Contentísima quedó su madre de las razones de Rodolfo, por haber conocido por ellas que iba saliendo bien con su designio. Respondióle que ella procuraría casarle conforme su deseo, que no tuviese pena alguna, que era fácil deshacerse los conciertos que de casarle con aquella señora estaban hechos. Agradecióselo Rodolfo, y, por ser llegada la hora de cenar, se fueron a la mesa.

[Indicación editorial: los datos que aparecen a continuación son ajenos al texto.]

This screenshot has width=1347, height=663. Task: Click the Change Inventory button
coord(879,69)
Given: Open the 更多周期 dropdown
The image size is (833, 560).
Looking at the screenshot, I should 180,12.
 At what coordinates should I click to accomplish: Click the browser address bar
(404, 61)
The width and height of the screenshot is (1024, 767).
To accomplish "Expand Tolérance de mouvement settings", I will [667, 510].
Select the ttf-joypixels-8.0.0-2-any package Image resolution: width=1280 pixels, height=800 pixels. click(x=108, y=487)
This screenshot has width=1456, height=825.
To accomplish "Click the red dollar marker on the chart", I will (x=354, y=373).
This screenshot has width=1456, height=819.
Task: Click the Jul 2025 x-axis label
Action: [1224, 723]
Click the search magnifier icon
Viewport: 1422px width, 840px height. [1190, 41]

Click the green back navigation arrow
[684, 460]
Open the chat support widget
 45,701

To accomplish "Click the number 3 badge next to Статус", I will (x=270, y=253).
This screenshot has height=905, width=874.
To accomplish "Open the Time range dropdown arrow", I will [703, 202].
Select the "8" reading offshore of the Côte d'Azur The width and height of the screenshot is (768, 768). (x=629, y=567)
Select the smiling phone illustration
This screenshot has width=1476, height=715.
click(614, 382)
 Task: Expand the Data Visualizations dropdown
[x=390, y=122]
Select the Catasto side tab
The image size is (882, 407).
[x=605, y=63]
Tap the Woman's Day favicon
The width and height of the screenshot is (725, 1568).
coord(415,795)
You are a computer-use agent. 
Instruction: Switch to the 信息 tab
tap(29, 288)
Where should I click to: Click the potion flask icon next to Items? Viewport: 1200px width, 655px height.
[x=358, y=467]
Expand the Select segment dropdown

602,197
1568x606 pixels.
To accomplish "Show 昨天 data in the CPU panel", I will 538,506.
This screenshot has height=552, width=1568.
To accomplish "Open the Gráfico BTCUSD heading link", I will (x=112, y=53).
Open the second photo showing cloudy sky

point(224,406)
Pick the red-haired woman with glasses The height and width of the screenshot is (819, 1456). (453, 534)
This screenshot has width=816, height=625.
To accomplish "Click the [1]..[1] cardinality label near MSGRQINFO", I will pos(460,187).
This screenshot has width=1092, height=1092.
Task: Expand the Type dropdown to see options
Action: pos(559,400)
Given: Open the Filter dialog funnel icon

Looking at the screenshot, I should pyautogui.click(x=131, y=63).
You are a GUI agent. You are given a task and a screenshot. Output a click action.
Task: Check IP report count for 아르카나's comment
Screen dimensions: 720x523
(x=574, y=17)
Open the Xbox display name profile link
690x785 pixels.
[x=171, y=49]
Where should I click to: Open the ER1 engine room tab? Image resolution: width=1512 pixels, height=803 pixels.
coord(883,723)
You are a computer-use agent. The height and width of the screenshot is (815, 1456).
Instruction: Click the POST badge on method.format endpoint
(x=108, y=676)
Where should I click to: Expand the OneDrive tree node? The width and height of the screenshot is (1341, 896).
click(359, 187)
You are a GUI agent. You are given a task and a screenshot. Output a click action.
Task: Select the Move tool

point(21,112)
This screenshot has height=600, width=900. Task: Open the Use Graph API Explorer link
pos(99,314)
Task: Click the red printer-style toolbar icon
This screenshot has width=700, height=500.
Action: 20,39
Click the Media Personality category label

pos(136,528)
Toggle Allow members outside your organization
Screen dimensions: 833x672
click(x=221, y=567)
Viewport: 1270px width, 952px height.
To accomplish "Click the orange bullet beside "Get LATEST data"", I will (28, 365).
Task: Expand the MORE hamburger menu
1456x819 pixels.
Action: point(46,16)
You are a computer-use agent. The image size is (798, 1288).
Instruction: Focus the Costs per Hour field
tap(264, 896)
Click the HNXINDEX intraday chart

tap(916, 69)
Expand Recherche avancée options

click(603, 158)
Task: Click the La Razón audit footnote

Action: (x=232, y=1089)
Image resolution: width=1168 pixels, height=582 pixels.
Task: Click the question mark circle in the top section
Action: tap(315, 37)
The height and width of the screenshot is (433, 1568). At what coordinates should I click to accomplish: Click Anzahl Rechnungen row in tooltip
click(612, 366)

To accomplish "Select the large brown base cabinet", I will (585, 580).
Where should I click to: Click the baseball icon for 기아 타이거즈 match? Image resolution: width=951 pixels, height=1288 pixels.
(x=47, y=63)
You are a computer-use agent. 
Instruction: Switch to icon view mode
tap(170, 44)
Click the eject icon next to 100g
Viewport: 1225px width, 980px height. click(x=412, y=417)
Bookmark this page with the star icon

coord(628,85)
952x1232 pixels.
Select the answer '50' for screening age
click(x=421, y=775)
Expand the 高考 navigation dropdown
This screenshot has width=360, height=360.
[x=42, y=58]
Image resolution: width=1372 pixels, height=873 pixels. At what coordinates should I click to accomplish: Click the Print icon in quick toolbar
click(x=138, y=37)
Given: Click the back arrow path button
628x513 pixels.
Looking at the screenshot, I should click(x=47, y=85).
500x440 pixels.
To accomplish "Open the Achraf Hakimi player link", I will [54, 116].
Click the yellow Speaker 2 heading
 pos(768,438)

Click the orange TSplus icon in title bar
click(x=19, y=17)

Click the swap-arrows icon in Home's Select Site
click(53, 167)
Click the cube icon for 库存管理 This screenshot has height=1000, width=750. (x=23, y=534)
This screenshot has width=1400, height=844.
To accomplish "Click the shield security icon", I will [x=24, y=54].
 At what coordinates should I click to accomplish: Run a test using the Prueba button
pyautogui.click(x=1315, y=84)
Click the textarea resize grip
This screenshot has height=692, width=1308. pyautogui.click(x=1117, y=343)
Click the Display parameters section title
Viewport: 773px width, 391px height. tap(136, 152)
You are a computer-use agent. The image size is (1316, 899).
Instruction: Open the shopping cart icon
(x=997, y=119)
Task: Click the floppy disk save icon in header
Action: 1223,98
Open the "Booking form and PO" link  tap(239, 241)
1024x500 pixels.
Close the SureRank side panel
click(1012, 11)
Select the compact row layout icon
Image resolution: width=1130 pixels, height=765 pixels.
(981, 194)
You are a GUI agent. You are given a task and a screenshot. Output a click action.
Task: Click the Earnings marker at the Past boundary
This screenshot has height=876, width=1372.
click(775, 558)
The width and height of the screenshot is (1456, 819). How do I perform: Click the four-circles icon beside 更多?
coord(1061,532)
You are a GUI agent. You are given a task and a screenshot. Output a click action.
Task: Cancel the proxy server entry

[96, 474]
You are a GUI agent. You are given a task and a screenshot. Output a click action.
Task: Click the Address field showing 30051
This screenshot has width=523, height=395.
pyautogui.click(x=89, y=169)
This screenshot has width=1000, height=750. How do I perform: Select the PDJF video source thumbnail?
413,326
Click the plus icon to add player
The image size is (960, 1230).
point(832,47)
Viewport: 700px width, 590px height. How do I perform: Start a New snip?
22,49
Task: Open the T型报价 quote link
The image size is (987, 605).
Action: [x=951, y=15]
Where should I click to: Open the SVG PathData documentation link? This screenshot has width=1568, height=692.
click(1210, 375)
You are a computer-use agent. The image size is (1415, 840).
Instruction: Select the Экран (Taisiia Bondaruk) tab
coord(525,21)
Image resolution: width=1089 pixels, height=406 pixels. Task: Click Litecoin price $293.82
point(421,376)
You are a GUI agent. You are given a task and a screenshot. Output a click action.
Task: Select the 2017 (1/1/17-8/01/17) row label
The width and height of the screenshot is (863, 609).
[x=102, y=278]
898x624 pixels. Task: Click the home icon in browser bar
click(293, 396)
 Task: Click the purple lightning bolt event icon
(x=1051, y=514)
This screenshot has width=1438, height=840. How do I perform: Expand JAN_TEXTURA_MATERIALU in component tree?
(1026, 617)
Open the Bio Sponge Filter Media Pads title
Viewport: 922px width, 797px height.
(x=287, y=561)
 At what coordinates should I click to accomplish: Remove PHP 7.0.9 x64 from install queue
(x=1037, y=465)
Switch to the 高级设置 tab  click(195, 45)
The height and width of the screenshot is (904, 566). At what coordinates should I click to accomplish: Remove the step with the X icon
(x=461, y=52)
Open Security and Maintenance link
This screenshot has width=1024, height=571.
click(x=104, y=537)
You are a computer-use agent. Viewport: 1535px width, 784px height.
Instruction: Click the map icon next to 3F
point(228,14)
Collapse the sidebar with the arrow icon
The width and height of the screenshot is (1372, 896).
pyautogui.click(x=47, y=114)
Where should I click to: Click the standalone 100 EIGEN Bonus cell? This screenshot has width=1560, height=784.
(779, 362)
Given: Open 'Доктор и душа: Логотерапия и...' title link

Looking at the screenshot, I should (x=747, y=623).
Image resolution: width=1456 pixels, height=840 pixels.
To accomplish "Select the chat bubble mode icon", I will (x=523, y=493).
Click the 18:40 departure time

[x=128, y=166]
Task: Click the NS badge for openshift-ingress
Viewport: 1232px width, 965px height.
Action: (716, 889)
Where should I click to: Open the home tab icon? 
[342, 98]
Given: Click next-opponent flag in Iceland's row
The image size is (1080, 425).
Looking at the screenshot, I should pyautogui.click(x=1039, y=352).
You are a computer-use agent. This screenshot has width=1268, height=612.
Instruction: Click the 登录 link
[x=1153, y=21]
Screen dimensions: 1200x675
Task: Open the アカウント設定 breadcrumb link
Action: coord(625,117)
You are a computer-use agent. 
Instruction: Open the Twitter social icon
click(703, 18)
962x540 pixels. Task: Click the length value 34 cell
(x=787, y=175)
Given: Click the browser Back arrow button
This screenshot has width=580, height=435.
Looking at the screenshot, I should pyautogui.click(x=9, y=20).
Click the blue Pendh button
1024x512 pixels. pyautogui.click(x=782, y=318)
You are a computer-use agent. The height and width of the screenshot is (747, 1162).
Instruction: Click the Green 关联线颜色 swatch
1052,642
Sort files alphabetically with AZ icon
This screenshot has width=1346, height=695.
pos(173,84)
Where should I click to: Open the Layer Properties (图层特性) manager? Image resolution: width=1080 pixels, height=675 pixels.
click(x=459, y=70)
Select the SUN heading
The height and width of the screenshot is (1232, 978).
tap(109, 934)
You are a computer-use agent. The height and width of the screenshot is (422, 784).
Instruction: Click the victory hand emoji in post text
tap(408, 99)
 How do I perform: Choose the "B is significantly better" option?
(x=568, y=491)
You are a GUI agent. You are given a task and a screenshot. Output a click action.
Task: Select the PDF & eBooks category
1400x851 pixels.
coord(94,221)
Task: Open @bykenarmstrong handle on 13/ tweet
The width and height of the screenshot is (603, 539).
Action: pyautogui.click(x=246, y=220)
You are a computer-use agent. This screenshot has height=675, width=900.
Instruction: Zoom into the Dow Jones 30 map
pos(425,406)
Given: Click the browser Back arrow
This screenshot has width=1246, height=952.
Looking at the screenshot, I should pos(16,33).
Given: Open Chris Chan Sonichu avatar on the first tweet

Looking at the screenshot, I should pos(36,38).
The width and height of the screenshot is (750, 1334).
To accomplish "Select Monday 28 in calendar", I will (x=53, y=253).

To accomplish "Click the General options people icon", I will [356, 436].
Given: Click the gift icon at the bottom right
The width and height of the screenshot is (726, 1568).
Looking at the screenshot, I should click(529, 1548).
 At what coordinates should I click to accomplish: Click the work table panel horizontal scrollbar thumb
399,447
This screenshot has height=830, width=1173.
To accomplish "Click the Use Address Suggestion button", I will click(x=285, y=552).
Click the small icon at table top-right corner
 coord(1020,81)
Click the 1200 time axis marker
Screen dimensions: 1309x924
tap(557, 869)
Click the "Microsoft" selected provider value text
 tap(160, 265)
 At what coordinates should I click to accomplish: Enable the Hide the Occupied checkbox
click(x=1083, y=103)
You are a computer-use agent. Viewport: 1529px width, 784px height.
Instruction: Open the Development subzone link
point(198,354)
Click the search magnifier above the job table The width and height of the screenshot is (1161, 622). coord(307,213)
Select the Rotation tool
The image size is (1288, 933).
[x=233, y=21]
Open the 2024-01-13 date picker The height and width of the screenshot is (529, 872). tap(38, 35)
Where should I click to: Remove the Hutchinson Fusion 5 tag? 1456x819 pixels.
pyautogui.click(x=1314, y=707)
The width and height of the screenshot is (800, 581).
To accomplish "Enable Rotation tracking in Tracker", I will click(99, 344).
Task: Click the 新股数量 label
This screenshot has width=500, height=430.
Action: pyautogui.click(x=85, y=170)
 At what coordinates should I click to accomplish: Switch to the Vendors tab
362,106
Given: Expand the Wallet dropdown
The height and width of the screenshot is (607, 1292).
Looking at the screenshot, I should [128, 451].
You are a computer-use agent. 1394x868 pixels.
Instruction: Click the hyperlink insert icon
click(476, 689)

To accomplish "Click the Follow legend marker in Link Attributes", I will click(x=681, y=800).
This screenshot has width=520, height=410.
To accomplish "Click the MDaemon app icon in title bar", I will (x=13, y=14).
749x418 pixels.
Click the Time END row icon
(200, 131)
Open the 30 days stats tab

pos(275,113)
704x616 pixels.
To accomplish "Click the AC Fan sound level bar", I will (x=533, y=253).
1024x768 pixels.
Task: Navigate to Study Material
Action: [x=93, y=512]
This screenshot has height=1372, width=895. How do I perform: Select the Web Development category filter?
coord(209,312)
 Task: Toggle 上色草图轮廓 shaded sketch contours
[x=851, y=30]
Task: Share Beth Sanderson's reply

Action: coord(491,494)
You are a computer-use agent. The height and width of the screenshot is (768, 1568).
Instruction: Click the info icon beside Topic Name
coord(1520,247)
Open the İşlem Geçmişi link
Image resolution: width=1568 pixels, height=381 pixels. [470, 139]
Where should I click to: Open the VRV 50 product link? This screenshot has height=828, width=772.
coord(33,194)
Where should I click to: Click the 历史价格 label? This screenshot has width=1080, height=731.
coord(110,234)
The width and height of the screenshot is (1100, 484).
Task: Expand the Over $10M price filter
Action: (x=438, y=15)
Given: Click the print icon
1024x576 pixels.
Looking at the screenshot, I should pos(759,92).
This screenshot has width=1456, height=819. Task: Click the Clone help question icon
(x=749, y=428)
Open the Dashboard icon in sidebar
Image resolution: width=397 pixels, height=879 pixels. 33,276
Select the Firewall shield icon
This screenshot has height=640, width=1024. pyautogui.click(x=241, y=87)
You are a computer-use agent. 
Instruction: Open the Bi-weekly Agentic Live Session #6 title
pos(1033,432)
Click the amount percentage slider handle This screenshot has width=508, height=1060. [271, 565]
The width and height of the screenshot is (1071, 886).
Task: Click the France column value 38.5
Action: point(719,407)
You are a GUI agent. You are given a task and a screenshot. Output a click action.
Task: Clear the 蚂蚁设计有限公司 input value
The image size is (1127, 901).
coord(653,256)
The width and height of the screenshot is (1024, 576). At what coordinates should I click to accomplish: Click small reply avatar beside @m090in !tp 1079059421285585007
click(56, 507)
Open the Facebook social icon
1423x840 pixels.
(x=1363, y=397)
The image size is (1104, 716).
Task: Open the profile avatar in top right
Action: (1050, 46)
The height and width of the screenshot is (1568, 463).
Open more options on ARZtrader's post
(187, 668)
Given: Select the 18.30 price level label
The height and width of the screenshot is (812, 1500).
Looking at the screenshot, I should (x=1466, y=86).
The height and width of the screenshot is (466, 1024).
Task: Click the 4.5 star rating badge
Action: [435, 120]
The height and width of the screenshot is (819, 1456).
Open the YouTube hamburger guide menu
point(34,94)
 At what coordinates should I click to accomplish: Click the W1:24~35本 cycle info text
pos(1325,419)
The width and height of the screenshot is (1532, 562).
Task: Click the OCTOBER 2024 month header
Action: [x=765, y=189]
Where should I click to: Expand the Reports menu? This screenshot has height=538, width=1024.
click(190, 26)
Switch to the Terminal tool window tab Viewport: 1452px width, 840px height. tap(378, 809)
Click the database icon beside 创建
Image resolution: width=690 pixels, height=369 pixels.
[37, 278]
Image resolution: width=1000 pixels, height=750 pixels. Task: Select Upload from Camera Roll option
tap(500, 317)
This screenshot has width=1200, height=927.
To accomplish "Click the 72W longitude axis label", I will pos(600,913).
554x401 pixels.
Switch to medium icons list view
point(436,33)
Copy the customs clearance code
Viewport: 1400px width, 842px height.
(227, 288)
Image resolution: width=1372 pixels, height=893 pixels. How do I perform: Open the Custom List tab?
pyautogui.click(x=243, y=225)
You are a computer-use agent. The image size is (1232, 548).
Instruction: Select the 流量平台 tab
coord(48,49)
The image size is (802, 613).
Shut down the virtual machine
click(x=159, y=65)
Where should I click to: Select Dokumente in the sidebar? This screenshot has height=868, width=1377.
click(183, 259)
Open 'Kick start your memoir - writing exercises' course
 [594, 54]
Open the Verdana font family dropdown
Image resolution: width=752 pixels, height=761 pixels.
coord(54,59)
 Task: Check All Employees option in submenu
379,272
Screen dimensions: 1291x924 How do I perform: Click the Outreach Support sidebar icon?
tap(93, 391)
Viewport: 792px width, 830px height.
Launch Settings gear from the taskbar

Y, habiéndose ya sentado a ella el padre y la madre, Rodolfo y sus dos camaradas, dijo doña Estefanía al descuido:
-¡Pecadora de mí, y qué bien que trato a mi huéspeda! Andad vos -dijo a un criado-, decid a la señora doña Leocadia que, sin entrar en cuentas con su mucha honestidad, nos venga a honrar esta mesa, que los que a ella están todos son mis hijos y sus servidores.
Todo esto era traza suya, y de todo lo que había de hacer estaba avisada y advertida Leocadia. Poco tardó en salir Leocadia y dar de sí la improvisa y más hermosa muestra que pudo dar jamás compuesta y natural hermosura.
Venía vestida, por ser invierno, de una saya entera de terciopelo negro, llovida de botones de oro y perlas, cintura y collar de diamantes.